By Rafael Behr
BBC News Online business reporter
He is the figurehead of a company worth more than $47bn (£27.9bn) and an international superstar with hundreds of film and television credits to his name. Not bad for a septuagenarian rodent.
Can Mickey compete in today's streetwise playgrounds?
But Mickey Mouse, who celebrates his 75th birthday this week, is not looking forward to a peaceful retirement.
Disney, the global media group that built an empire on the Mickey brand, is emerging from a difficult patch and there are plans to mobilise the mouse to secure a recovery.
Results for the fourth quarter, due later this week, are expected to show a healthy rise in operating profits - possibly up from $539m to $855m.
But Disney got lucky this year with movies.
Pirates of the Caribbean was relatively low-budget for a Hollywood blockbuster at $70m, yet is set to be one of the year's biggest films.
Finding Nemo, the feature-length animation by computer animation studio Pixar, which shares profits 50-50 with Disney, has broken box office records.
The heart-warming tale of itinerant fish has already taken $340m in North America, making it bigger than The Lion King - a high water mark for Disney flagship features in the booming 90s.
A hit on that scale trickles wealth through the rest of the group with high demand for merchandise - everything from toys and DVDs to clothes and video games - boosting a retail division that has performed patchily in recent years.
But hitting the jackpot with high-earning
blockbusters masks underlying vulnerability.
Pixar is the creative brain behind hits like Monsters Inc
Disney is still grappling with ABC, the television network it bought in 1996. The channel has consistently underperformed in the high-stakes US ratings war.
The group has also been hit by weak attendance at its flagship theme parks - the white-knuckle ride and fast food playgrounds that are the main interface between the oversize mouse and his adoring fans.
Weak tourist demand, exacerbated by post-September 11 nerves about trans-Atlantic travel, has taken a toll.

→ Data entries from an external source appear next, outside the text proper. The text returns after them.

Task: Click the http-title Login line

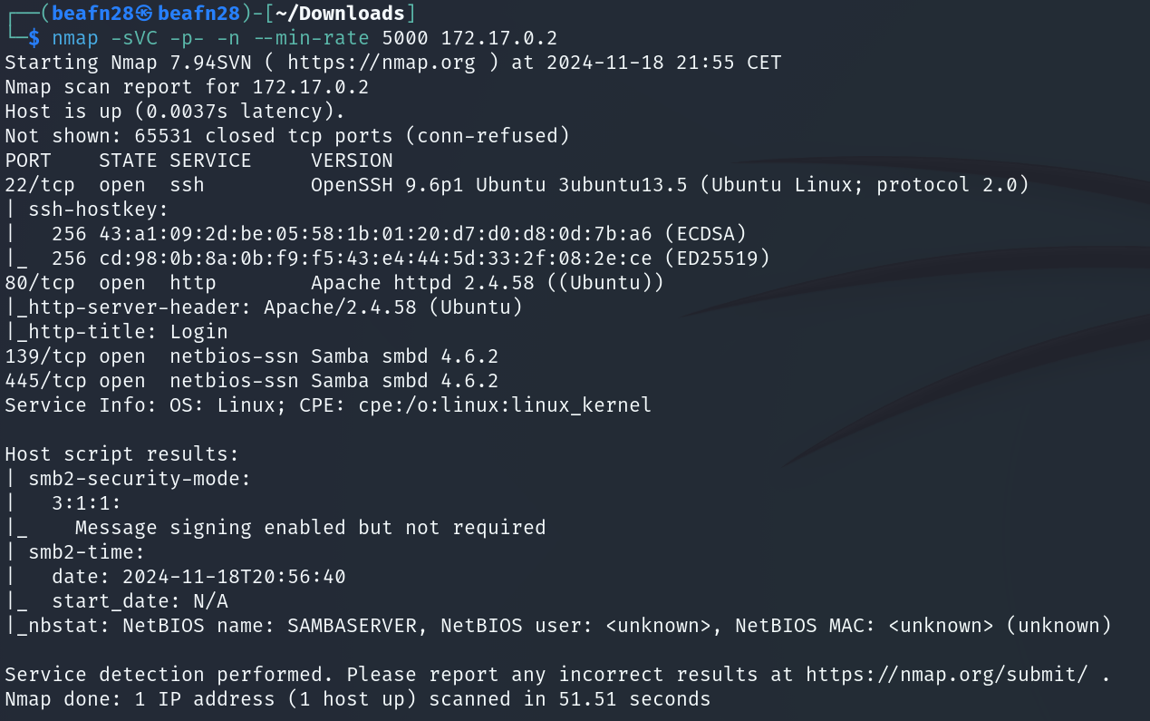Action: [116, 332]
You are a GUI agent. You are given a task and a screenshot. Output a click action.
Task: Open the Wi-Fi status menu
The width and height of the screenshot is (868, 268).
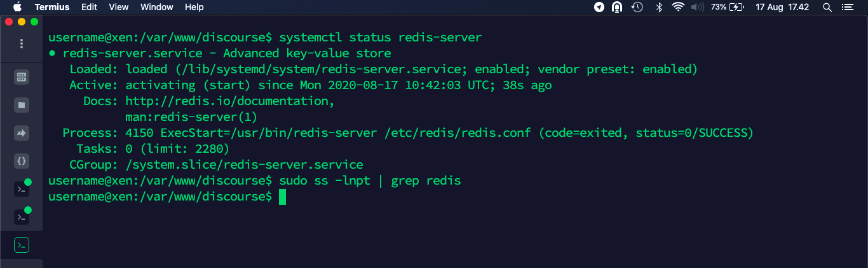[678, 8]
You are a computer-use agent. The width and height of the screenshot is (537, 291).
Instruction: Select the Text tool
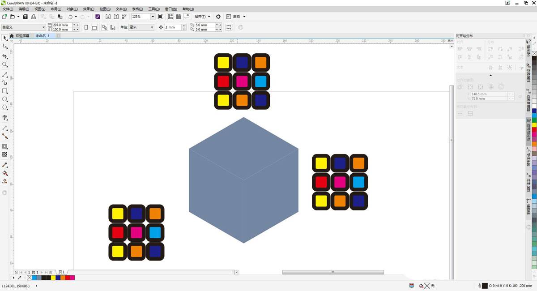(5, 118)
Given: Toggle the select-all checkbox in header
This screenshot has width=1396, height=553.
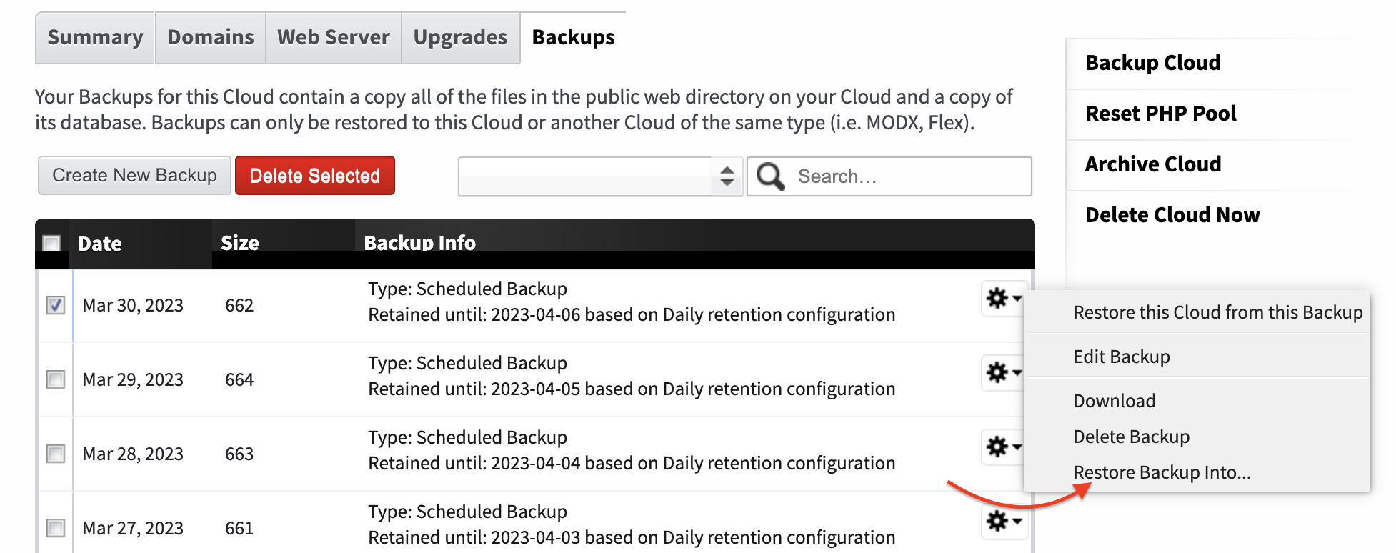Looking at the screenshot, I should pos(51,244).
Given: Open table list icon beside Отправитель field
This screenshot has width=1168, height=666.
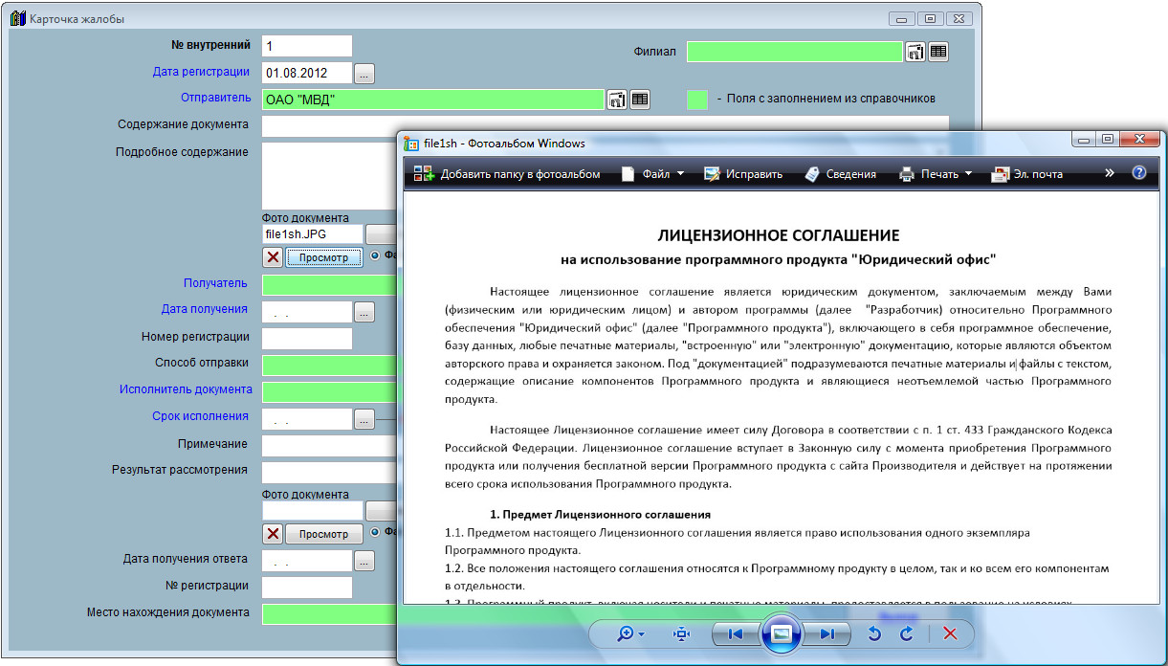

In the 2002 fiscal year operating profits at the parks division fell by 26%. They were down a further 22%, to $732m by June this year.
The situation is toughest at Paris-based Euro Disney.
The European venture made a net loss of 56m euro ($65m) last year, double the figure for the previous year - with local industrial action adding to the post-September 11 blues. Euro Disney is also labouring under a burden of up to 2.3bn euro in debt.
Company insiders lament that the Paris venture - in which Walt Disney Corp has only a 39% stake - may be permanently handicapped by Northern Europe's dour climate which saps the "magic" from a product road tested in sunny Florida and California.
But elsewhere, theme park revenues, Disney says, are picking up. Costs have been cut across the division by more than $250m since September 2001.
Plans are afoot to expand the relatively lucrative Asian side of the operation with a new $1.8bn facility in Hong Kong due to be ready by 2006. Disney is already big in Japan.
Eisner oversaw boom years but critics say he has stayed too long
Confident that a general recovery is underway, Disney is now hoping that a Mickey-led relaunch will see a return to the glory years of 1984-1997 when, under bullish chief executive Michael Eisner, the groups value rose from $2bn to $67bn.
Optimists point to a general recovery in the US market, especially in advertising revenues, and to consistently high earnings for cable sports channel ESPN.
Detractors say the rot is deeper. Mr Eisner has been at the helm for three decades, providing stability and leadership.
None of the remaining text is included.